#### [TASK TO CARRY OUT]
Which lines in the records below contain the word "system"? Return each of them.

#### [THE INPUT]

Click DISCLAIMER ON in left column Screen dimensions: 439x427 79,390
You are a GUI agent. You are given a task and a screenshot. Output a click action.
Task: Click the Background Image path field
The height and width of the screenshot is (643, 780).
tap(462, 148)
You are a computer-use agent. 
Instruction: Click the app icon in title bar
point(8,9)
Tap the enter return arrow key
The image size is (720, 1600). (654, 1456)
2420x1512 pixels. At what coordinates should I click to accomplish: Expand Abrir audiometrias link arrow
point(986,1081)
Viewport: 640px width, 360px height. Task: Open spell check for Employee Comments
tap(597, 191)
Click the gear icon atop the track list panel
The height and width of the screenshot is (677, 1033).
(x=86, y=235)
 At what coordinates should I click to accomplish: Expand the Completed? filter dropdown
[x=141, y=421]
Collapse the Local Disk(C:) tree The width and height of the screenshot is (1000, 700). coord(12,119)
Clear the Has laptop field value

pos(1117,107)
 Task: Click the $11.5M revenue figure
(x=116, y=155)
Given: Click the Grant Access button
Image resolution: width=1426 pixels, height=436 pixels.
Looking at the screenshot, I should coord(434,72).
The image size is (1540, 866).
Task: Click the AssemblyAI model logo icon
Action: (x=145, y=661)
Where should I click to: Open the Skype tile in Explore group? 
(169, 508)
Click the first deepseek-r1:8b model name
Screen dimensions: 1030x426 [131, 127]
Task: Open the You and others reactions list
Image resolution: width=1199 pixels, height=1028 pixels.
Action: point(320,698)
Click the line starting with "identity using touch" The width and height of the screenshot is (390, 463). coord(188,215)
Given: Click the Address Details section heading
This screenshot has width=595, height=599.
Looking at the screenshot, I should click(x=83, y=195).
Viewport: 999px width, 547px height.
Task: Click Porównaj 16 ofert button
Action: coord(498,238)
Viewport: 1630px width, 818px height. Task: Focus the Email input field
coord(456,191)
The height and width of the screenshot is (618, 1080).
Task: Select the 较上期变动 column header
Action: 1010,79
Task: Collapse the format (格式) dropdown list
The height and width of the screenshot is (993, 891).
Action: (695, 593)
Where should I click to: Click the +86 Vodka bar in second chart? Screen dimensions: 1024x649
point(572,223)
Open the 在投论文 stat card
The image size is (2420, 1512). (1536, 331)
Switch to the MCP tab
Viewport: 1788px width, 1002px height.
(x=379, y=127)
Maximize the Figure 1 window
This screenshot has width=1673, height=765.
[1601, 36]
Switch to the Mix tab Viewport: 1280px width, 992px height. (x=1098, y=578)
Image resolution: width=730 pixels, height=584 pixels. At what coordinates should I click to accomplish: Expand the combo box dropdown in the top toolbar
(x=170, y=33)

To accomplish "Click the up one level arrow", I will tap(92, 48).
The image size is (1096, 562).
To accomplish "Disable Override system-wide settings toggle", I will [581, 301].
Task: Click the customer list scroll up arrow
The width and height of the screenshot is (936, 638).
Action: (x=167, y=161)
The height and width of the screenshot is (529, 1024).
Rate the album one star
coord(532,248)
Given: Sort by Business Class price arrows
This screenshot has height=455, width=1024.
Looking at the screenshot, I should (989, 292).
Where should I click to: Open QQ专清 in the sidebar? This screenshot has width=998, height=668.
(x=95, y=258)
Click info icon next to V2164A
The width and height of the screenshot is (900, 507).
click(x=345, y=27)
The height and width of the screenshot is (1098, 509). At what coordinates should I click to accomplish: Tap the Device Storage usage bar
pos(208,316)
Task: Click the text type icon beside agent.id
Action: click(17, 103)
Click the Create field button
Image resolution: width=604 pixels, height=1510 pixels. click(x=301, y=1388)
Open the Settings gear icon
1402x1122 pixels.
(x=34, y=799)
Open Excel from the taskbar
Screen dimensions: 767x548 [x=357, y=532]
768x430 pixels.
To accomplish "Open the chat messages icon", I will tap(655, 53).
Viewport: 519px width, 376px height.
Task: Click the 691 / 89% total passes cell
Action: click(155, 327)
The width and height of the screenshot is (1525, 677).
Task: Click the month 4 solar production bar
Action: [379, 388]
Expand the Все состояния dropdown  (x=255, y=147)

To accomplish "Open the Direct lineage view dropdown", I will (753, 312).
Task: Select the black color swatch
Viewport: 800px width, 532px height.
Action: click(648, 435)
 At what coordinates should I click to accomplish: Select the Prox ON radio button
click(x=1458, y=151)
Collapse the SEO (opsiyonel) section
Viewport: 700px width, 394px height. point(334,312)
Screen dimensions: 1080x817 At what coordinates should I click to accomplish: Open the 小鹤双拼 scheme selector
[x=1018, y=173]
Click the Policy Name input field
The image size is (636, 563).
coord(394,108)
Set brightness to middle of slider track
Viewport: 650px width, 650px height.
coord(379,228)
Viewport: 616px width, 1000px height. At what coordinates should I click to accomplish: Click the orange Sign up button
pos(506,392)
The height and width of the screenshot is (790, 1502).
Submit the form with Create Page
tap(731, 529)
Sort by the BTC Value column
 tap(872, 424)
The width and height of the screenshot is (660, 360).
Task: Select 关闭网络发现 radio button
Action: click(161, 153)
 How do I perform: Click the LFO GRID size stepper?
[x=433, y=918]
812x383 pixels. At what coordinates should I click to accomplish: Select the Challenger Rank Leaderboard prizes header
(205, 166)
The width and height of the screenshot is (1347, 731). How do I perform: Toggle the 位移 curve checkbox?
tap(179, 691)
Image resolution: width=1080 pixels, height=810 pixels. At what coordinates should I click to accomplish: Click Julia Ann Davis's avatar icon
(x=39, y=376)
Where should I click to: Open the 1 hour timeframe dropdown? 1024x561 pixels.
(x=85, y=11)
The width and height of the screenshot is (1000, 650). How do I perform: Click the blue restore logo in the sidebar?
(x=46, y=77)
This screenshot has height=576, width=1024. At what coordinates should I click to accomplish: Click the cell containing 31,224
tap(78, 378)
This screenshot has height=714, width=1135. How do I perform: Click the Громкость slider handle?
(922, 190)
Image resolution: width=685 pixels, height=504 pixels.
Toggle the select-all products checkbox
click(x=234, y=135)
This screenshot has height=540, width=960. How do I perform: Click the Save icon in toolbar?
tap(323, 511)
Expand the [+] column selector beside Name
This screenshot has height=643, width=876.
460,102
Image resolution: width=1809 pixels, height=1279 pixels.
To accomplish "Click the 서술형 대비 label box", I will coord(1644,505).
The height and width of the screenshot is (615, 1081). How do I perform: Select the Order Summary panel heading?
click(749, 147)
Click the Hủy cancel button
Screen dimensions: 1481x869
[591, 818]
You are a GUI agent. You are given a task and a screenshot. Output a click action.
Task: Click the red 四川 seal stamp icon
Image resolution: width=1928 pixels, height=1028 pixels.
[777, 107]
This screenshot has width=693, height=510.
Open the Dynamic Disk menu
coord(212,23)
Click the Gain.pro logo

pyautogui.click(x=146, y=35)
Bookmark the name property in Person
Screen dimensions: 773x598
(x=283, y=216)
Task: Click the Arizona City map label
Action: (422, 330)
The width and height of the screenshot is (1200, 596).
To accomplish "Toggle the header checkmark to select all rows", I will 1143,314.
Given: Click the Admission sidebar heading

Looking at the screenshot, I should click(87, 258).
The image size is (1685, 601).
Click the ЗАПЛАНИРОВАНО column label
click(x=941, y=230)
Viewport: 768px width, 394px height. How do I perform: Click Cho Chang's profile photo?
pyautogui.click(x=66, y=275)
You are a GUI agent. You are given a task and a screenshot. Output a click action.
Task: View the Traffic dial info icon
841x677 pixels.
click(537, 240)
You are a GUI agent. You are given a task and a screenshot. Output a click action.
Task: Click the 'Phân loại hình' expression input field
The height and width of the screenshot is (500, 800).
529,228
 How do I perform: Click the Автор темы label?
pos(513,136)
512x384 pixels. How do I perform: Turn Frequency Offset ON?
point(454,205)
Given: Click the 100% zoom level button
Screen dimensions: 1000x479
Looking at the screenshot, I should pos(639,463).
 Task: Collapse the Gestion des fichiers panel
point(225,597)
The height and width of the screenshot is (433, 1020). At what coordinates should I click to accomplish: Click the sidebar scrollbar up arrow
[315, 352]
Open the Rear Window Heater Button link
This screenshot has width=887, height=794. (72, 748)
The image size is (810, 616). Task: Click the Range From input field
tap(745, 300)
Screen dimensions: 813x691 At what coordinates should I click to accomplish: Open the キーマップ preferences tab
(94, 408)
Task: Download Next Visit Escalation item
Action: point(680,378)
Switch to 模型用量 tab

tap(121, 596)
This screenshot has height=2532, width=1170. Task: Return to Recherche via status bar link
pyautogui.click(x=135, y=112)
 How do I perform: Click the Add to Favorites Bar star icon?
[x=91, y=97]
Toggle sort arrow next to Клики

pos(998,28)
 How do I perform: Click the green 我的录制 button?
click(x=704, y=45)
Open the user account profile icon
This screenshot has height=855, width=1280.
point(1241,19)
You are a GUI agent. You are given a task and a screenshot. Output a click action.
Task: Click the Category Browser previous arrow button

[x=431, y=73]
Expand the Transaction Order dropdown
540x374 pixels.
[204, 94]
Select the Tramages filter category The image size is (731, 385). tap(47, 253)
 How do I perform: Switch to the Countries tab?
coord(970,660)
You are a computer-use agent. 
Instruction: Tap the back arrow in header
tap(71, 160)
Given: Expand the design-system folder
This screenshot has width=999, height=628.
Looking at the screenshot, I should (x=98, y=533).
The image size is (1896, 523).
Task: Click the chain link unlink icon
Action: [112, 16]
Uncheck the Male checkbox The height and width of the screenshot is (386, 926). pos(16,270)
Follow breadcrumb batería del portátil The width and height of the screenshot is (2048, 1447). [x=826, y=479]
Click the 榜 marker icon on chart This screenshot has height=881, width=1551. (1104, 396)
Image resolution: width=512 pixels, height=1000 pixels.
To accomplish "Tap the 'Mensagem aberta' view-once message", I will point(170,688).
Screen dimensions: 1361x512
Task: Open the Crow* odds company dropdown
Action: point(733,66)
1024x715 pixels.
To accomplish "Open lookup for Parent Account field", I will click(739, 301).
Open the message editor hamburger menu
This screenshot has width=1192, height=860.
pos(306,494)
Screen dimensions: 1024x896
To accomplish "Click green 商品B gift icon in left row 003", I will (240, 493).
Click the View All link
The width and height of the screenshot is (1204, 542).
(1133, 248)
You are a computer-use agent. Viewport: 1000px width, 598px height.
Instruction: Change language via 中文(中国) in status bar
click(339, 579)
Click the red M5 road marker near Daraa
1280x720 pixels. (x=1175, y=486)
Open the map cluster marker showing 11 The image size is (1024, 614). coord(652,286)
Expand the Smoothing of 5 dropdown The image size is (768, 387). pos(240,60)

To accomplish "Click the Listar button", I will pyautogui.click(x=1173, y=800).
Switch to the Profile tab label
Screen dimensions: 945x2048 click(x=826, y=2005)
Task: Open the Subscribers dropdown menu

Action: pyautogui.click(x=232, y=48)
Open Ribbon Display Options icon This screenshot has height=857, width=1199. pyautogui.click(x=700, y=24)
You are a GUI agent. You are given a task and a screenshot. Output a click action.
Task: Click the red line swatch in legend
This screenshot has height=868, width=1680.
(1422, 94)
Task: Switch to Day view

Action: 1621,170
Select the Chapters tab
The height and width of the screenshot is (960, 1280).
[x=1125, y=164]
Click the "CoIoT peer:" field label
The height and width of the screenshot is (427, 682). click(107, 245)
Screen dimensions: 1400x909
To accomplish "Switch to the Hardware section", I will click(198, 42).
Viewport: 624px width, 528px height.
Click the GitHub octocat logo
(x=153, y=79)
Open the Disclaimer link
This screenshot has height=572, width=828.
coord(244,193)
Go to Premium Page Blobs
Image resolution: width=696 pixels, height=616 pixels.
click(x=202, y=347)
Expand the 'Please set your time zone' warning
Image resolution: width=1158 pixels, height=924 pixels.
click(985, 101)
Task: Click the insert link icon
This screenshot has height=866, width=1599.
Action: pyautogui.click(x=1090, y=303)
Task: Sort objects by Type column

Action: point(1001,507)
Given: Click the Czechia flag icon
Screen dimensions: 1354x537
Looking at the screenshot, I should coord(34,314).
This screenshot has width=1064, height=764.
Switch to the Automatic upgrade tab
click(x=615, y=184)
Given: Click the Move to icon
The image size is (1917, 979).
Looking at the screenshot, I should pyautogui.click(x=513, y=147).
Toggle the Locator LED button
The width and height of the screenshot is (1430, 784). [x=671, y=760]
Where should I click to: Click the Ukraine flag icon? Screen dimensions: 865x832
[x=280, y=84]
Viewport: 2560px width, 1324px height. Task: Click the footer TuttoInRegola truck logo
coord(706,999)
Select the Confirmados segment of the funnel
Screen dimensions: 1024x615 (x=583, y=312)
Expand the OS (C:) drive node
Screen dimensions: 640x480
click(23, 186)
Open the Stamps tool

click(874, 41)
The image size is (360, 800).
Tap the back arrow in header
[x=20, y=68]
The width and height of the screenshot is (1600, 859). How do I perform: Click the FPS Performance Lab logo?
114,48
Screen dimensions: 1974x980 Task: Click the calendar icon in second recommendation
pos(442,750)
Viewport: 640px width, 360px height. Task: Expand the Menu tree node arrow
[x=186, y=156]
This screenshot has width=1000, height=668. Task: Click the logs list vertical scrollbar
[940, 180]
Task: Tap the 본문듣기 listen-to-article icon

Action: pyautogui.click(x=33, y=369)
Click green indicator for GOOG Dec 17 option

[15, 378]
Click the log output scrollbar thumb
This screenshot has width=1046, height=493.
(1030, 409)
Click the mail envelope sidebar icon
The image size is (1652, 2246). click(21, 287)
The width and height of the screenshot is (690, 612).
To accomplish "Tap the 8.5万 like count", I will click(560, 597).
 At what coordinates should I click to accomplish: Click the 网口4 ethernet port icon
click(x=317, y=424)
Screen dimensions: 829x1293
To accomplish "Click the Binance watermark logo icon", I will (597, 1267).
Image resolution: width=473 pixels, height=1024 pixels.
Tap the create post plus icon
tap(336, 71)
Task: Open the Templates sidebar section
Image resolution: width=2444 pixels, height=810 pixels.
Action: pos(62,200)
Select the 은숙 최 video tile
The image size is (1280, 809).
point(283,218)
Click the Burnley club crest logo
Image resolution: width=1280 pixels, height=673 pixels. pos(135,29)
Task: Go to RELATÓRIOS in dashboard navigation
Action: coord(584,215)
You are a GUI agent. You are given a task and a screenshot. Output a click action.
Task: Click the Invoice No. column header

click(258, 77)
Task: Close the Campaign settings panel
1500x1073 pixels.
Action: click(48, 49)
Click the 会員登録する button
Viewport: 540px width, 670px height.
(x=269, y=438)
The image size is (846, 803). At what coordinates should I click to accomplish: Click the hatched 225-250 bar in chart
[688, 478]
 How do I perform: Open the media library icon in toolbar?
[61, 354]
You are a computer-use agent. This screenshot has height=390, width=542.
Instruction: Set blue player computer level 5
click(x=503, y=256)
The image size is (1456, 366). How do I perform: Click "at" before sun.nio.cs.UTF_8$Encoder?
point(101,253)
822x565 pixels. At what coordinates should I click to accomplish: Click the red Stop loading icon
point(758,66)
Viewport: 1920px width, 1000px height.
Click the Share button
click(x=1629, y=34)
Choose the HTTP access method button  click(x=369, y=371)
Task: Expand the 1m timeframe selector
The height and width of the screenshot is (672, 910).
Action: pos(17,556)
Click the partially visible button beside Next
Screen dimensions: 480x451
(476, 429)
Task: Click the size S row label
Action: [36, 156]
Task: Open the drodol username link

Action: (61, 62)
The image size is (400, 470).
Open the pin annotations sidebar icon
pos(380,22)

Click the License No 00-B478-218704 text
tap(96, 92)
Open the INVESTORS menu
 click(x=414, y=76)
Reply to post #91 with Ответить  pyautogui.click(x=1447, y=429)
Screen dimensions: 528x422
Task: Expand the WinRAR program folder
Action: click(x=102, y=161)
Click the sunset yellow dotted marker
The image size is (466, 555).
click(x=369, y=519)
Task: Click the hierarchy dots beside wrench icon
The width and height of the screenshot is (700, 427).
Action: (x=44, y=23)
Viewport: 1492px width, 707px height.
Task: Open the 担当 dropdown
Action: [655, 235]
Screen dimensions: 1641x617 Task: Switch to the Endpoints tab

#### [TASK ANSWER]
To accomplish "Disable Override system-wide settings toggle", I will [581, 301].
Given: Expand the design-system folder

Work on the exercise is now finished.